Posted to dev@lucene.apache.org by "Chuck Williams (JIRA)" <ji...@apache.org> on 2006/07/09 19:23:30 UTC
[jira] Commented: (LUCENE-509) Performance optimization when
retrieving a single field from a document
[ http://issues.apache.org/jira/browse/LUCENE-509?page=comments#action_12419926 ]
Chuck Williams commented on LUCENE-509:
---------------------------------------
LUCENE-545 does resolve this in a more general way, although the code to get precisely one field value efficiently is slightly clunky, requiring something like this (for a single-valued field):
final seekfield = retrievefield.intern();
String value = reader.document(doc, new FieldSelector(){
FieldSelectorResult accept(String field) {
if (field==seekfield)
return FieldSelectorResult.LOAD_AND_BREAK;
else return FieldSelectorResult.NO_LOAD;
}).get(seekfield);
Even with this, a Document, a Field and a FieldSelector are created unnecessarily.
There are important cases where fast single-field-access is important. E.g., I have cases where it is necessary to obtain the id field for all results of a query, leading to (an obviously refactored version of) the above code in a HitCollector.

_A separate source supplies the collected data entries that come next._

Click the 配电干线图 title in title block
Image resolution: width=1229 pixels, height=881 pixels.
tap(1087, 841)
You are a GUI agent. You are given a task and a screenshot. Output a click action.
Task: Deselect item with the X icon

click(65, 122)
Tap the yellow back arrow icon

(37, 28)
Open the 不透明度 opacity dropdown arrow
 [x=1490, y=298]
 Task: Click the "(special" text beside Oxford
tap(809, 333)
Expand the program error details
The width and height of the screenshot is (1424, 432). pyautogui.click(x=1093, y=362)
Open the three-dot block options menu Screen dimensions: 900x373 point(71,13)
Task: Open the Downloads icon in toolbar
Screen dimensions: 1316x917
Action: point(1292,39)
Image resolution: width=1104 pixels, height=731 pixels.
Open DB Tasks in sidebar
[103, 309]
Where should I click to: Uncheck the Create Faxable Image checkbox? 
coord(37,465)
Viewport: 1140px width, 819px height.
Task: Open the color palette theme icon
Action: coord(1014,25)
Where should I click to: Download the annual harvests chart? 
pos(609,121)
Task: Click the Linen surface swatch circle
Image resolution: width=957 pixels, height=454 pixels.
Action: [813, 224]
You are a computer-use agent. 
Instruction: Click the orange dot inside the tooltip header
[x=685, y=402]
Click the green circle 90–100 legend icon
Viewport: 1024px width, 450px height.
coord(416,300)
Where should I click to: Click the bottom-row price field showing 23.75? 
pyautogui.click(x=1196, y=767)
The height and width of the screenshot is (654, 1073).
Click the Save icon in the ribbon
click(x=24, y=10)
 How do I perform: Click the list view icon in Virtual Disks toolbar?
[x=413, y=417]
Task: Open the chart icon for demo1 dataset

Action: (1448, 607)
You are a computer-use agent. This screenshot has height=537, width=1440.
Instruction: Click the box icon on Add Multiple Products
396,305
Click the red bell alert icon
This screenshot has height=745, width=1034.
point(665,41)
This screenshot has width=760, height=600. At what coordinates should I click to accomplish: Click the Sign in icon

I think some special optimization for the single-field access case makes sense if benchmarks show it is material, but that it should be integrated with the mechanism of LUCENE-545.
$0.02,
Chuck
> Performance optimization when retrieving a single field from a document
> -----------------------------------------------------------------------
>
> Key: LUCENE-509
> URL: http://issues.apache.org/jira/browse/LUCENE-509
> Project: Lucene - Java
> Type: Improvement
> Components: Index
> Versions: 1.9, 2.0.0
> Reporter: Steven Tamm
> Assignee: Otis Gospodnetic
> Attachments: DocField.patch, DocField_2.patch, DocField_3.patch, DocField_4.patch, DocField_4b.patch
>
> If you just want to retrieve a single field from a Document, the only way to do it is to retrieve all the fields from the Document and then search it. This patch is an optimization that allows you retrieve a specific field from a document without instantiating a lot of field and string objects. This reduces our memory consumption on a per query basis by around around 20% when a lot of documents are returned.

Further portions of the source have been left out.